‘Dining In’ with Punahou JROTC cadets

Dining In is a formal military ceremony for members of a company, which includes a dinner and other activities that foster camaraderie. The event includes traditions that often puts attendees out of their comfort zone. It also extends to high school JROTC programs, such as one this month at Punahou School. 

“(Gigging) derives from a military tradition of calling people out for improper uniform wear and infractions of the ‘rules of the mess.’ Cadets found guilty are ‘punished’ by having to do ridiculous acts, such as singing, dancing and anything that the mess will find amusing,” high school student Irina Quinn said. Cadet Battalion Commander and Punahou School senior Zander Manuel announces “punishments” of cadets in improper uniform wear. 

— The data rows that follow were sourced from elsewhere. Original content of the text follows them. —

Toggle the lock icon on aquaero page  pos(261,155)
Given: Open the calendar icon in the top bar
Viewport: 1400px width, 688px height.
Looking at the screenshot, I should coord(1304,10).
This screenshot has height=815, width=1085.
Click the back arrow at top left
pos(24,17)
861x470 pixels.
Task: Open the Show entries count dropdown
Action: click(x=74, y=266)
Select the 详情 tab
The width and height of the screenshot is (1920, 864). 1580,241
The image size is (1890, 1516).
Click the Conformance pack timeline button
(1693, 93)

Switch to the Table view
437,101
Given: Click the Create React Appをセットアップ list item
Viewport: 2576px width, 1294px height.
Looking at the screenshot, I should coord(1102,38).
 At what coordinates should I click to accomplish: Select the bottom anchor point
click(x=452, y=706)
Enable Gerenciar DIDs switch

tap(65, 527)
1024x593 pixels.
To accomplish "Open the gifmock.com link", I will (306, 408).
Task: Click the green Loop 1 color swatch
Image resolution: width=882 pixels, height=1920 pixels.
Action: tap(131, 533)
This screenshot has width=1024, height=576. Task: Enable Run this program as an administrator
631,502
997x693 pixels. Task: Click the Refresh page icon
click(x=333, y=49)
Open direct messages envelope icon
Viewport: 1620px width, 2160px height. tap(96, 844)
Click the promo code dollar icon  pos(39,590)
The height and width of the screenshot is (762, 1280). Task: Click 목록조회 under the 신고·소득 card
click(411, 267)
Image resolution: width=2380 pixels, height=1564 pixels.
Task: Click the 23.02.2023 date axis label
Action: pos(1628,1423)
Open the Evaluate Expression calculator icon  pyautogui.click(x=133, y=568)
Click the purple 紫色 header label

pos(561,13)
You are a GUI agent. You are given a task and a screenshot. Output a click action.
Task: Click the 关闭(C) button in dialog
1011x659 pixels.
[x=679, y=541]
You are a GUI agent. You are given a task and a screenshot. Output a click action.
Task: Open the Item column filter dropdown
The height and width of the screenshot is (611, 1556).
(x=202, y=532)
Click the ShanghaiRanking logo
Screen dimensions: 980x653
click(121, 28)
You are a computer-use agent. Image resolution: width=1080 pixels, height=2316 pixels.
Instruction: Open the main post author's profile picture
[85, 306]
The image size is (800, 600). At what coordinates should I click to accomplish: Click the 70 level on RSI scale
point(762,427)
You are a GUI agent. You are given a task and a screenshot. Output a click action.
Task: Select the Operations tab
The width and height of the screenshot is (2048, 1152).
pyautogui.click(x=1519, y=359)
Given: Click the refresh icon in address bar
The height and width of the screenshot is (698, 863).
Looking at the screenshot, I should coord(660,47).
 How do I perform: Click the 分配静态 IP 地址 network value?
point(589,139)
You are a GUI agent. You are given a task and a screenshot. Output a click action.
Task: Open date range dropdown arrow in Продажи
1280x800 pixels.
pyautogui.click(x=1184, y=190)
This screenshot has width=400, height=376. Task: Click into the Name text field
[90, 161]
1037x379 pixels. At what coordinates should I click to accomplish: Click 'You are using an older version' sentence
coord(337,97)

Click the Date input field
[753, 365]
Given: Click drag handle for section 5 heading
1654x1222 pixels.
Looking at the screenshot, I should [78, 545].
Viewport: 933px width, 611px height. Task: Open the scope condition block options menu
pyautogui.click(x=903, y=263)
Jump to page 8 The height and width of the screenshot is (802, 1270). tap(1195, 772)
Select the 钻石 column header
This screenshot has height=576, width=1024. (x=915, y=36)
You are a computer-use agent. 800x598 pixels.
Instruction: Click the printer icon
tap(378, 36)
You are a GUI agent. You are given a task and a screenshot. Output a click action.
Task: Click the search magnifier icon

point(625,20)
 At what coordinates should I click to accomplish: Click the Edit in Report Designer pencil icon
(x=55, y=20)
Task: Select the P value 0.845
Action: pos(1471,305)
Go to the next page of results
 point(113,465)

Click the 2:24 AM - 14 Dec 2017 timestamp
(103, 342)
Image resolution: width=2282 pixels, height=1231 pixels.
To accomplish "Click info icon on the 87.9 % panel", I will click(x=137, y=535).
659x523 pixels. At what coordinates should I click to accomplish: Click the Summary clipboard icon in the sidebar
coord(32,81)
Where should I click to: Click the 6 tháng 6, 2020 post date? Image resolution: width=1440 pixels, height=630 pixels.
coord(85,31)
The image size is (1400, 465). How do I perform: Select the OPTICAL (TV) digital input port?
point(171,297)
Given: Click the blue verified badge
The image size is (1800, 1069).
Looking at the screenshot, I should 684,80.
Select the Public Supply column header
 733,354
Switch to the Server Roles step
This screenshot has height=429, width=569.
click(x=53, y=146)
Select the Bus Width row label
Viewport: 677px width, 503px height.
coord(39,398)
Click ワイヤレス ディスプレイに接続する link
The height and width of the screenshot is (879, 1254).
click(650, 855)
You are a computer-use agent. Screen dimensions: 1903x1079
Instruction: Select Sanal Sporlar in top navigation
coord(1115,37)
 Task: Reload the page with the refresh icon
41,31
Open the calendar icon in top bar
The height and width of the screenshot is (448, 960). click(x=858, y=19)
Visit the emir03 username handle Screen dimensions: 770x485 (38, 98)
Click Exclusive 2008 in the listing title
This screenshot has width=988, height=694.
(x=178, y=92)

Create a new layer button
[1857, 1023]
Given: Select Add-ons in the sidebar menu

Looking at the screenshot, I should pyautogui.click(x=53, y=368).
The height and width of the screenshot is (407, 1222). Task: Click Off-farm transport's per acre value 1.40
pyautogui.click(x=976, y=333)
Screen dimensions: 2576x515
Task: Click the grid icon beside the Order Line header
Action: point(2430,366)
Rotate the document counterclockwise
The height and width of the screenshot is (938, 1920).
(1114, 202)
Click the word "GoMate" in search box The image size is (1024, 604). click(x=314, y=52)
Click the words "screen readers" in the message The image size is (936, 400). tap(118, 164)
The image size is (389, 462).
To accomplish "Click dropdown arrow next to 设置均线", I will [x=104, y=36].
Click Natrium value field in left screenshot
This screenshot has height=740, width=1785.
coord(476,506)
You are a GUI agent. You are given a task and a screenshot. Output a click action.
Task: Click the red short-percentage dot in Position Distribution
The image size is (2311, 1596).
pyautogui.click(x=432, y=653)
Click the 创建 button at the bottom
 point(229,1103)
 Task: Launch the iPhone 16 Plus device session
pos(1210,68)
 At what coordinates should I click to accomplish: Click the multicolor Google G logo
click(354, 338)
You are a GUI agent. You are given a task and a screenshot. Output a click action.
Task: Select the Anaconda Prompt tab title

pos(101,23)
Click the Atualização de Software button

As part of the “gigging” tradition, high schoolers Bert Kobayashi (left) and Christian Rodrigez (right) had to slow dance to “My Heart Will Go On” by Céline Dion. It was Rodrigez’s “punishment” for not being in proper uniform.
The grog bowl is another military tradition unique to the Dining In celebration. The bowl consists of various and unusual beverages and foods that resemble the military’s past and some challenges cadets face. This year’s grog bowl was a mix of kale, monster drinks, gatorade, gummies and a dirty sock. Everyone in the Battalion must sip from the bowl and share a toast for the many accomplishments made over the years.
“Tradition is very important to the military,” high school senior Luke Chueng said. “They allow those who served before us to be respected by the generation they sought to protect. Each tradition resembles something that the soldiers have to go through during their journey.” The table pictured here includes objects representing aspects of war. For example, the slice of lemon on the bread plate symbolizes the bitter fate of the missing.
On the floor, high school students Connor MacPherson and Bert Kobayashi leg wrestling. It is one of many ways companies bond. This tradition entertains the surrounding crowd of cadets, who take photos and laugh at the two students.